§ **WRITTEN EXERCISE**
Render every line of the items below as a JSON list of strings, one string per line. Leave out blank lines and the pictures.

=== SUPPLIED RECORDS ===

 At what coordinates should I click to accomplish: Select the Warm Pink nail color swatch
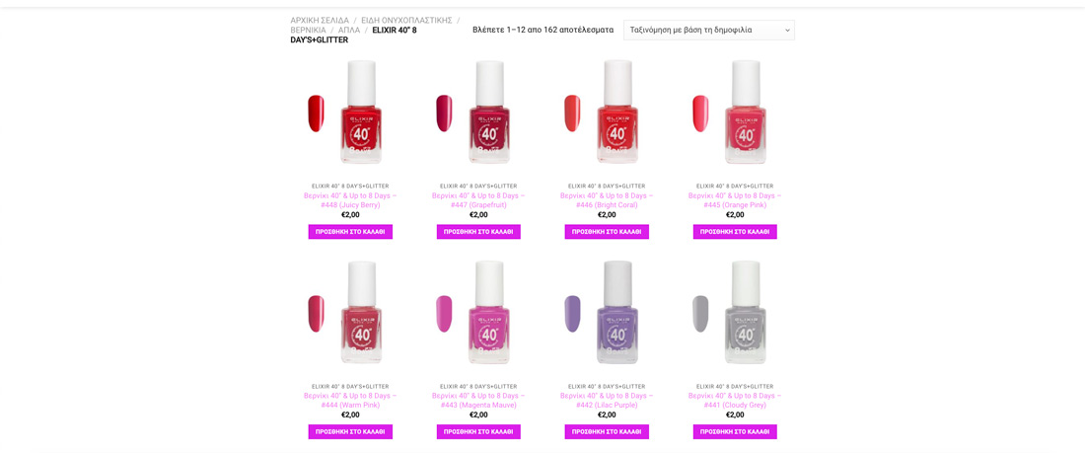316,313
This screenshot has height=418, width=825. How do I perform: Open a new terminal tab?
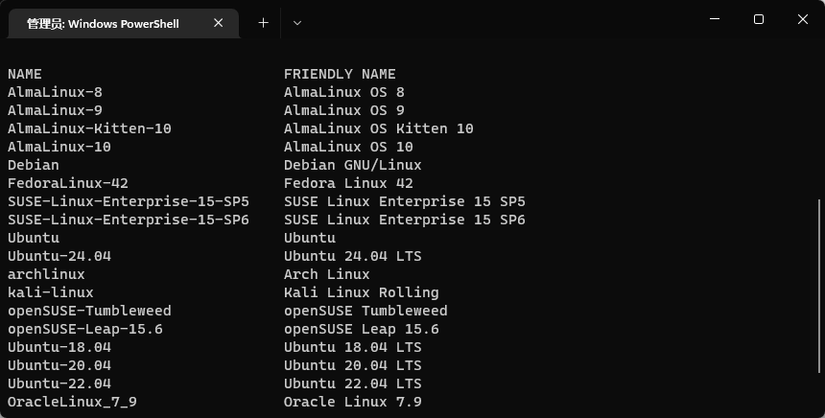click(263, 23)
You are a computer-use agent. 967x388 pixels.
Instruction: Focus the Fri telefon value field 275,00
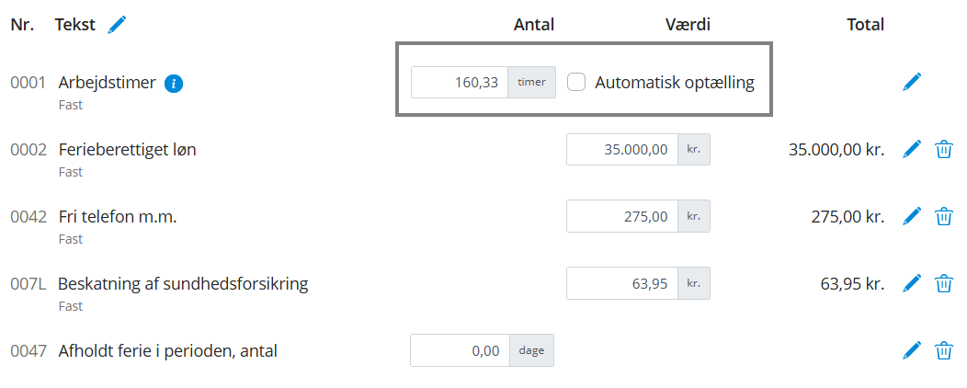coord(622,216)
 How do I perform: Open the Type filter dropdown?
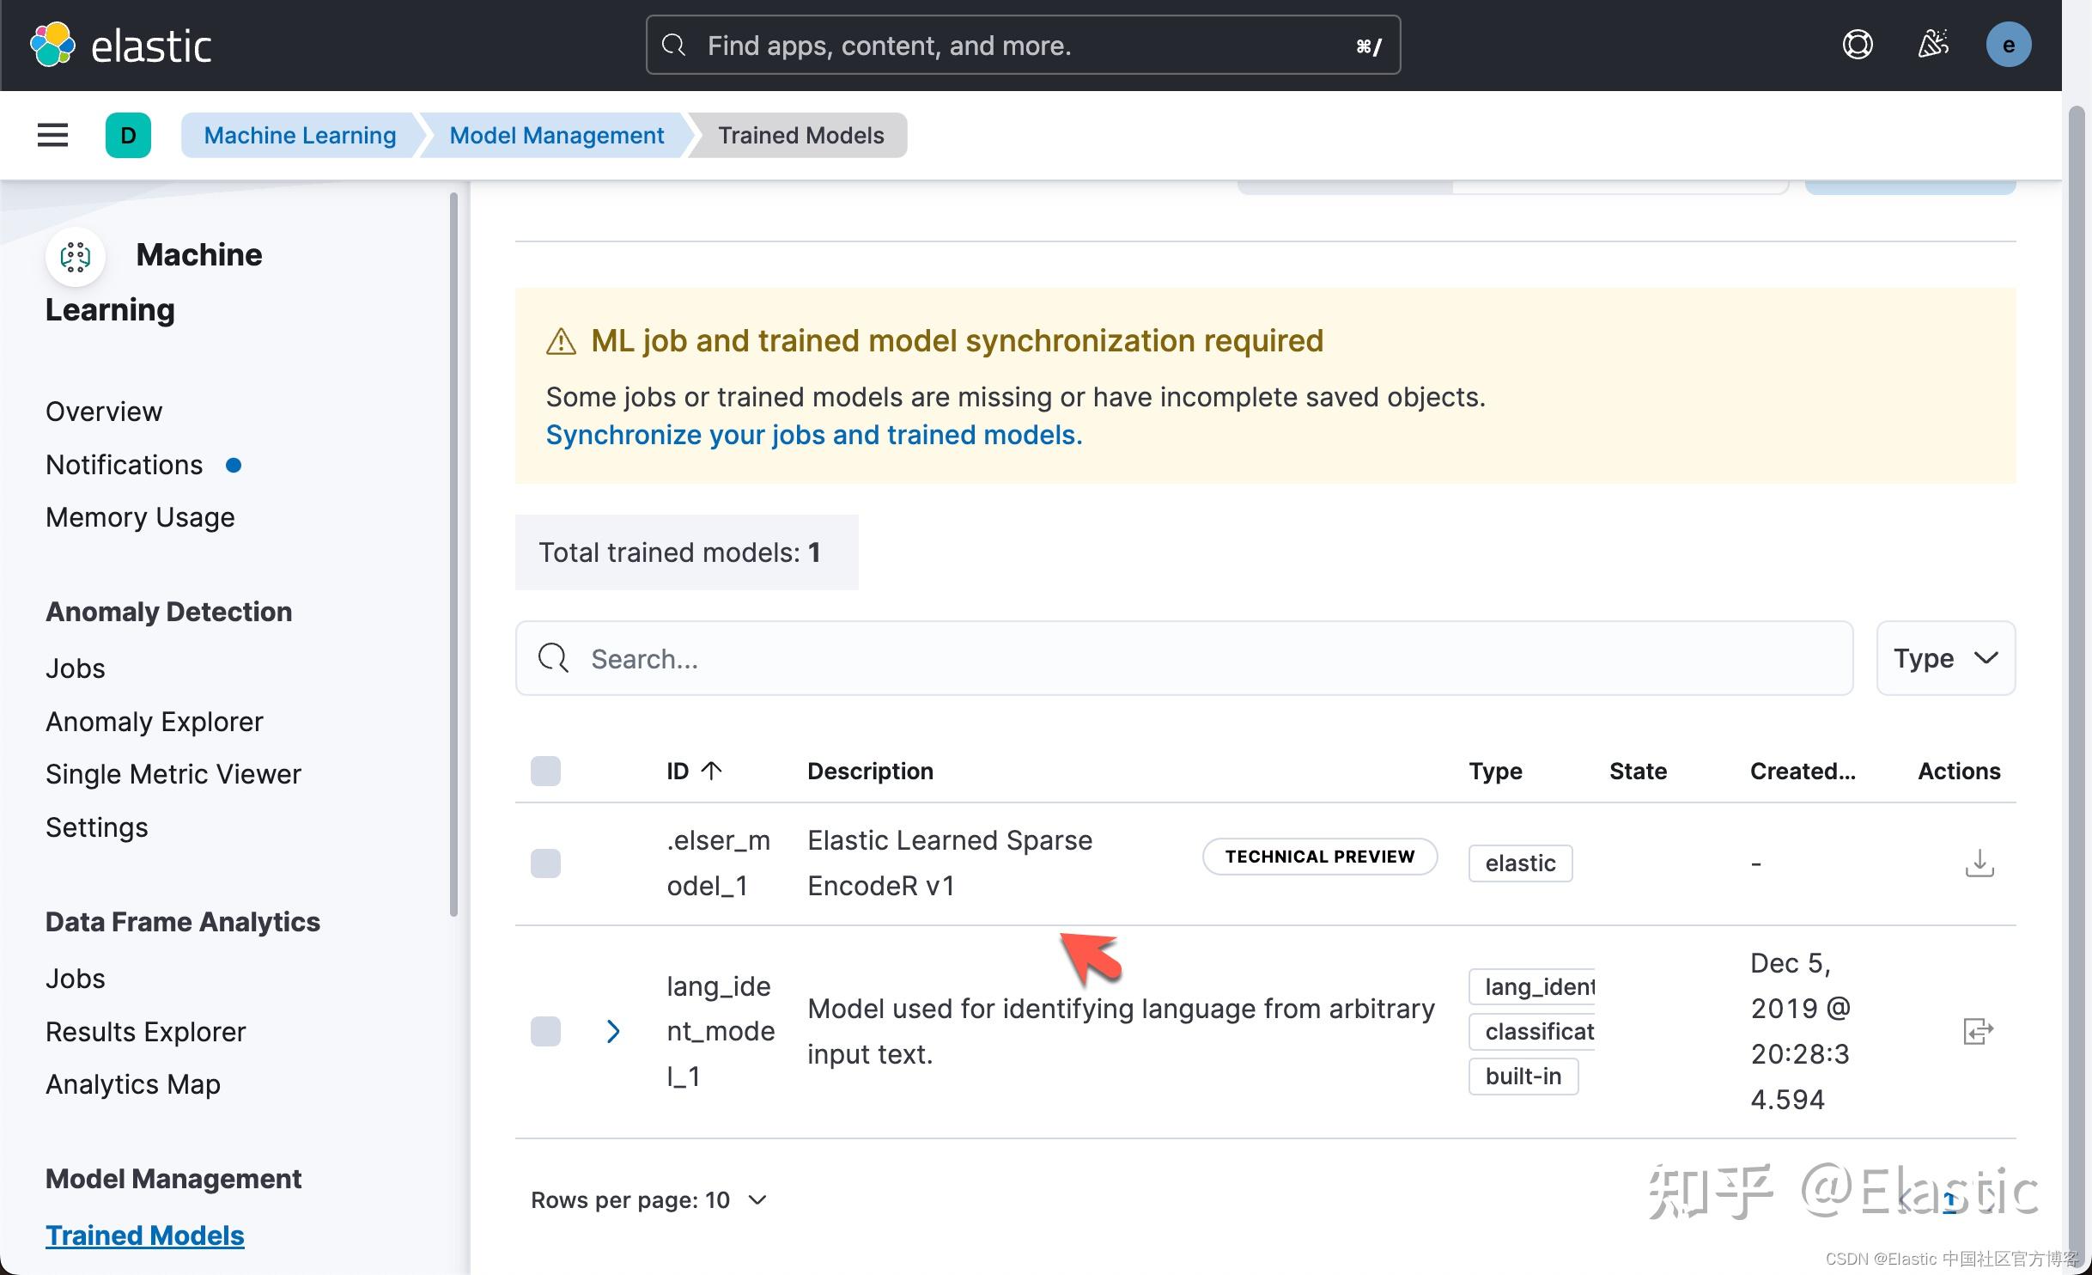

===

§ **ANSWER**
[
  " At what coordinates should I click to accomplish: Select the Warm Pink nail color swatch",
  "316,313",
  "This screenshot has height=418, width=825. How do I perform: Open a new terminal tab?",
  "click(263, 23)",
  "You are a computer-use agent. 967x388 pixels.",
  "Instruction: Focus the Fri telefon value field 275,00",
  "coord(622,216)",
  " How do I perform: Open the Type filter dropdown?"
]